Tagged: pdf

How to keep PDF relevant? Flash and semantics.

My thoughts submitted to the Adobe Reader Blog for the post Take the Adobe Reader Survey. As a former Adobe employee who worked on Acrobat & PDF I have a lot of personal interest in seeing the format grow and evolve.

The growing public perception is that PDF is too bulky and increasingly too opaque for the networked world. This is because PDF’s have not kept up with the prevailing trends of transparency, findability, and collaboration. PDF is important as a container with certain rights & privileges (DigSig, Security, Markup, Forms), but the data inside a PDF is far more important. Currently, PDF’s are way too opaque, too bloated, and do not clearly convey value to most users. This is especially true on mobile (why would I chose to view PDF on mobile if not required by an enterprise I need to engage with?). For most enterprises and customers, PDF is a cloud of data more than a display standard. It’s value is no longer in consistent display of fonts and formatting. It’s in the data within the millions of PDF’s that the IRS has, for example. Even as a Forms front-end it’s difficult to see why Reader/Acrobat is a better solution than a robust customizable Flash interface. The Flash-based Portfolios feature is a step in this direction.

How can Reader add value to the massive volumes of archival PDF that already exist? Answer: 1) replace Reader with a robust, customizable Flash front-end, and 2) engineer semantic data* into new & existing PDF’s so that cloud agents can sift through the documents and return meaningful results. Both of these strategies should focus heavily on supporting Live Cycle for both distilling and evaluation of PDF’s.

The static viewer model is dying. People need to be able to search, sort, find, annotate, and share. Reader is already too heavy to be of value in a browser, much less on a mobile device. Any mobile solution must dis-aggregate formatting from data and be able to dynamically reconfigure the display to present only the important data/form elements to the mobile user. At the very least, PDF’s need some serious reformatting before they can be of any real value on the mobile platform. There’s just not enough real estate. Furthermore, any PDF-mobile solution must begin with the realization that mobile = personal, collaborative, locative.
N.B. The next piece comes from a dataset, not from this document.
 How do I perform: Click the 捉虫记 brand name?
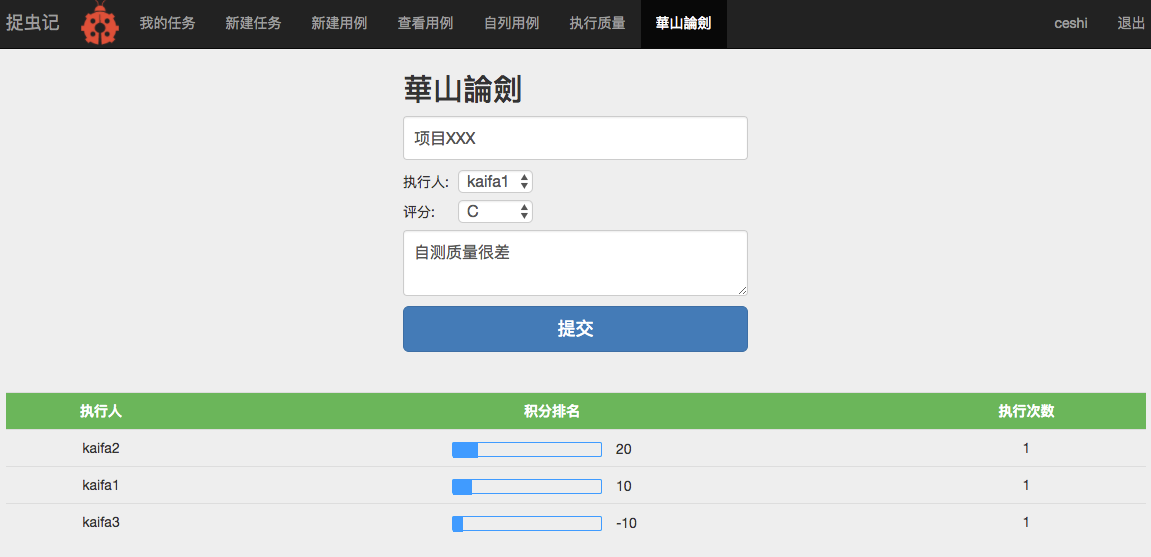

If Adobe doesn’t do this, you can bet there will be lucrative opportunities for others who understand that the value of data is no longer in it’s formatting. It’s in accessibility and structured reporting. Frankly, any business intelligence solution that doesn’t address the growing heap of PDF’s lying in their servers will fail to really leverage their own data effectively.

* I think I’m starting to use the term “semantic” a bit loosely. Essentially, I’m suggesting that Acrobat should engineer active creation of RDF structures inside PDF COS and as header info. PDFLib should extend to support both writing & reading of this framework. Likewise, top-down text analysis should spider both doc text and COS to construct relevant metadata (RDF & taxonomies) written into the PDF file header. The point is to make PDF’s as transparent & searchable as possible to those actors & agents with access rights.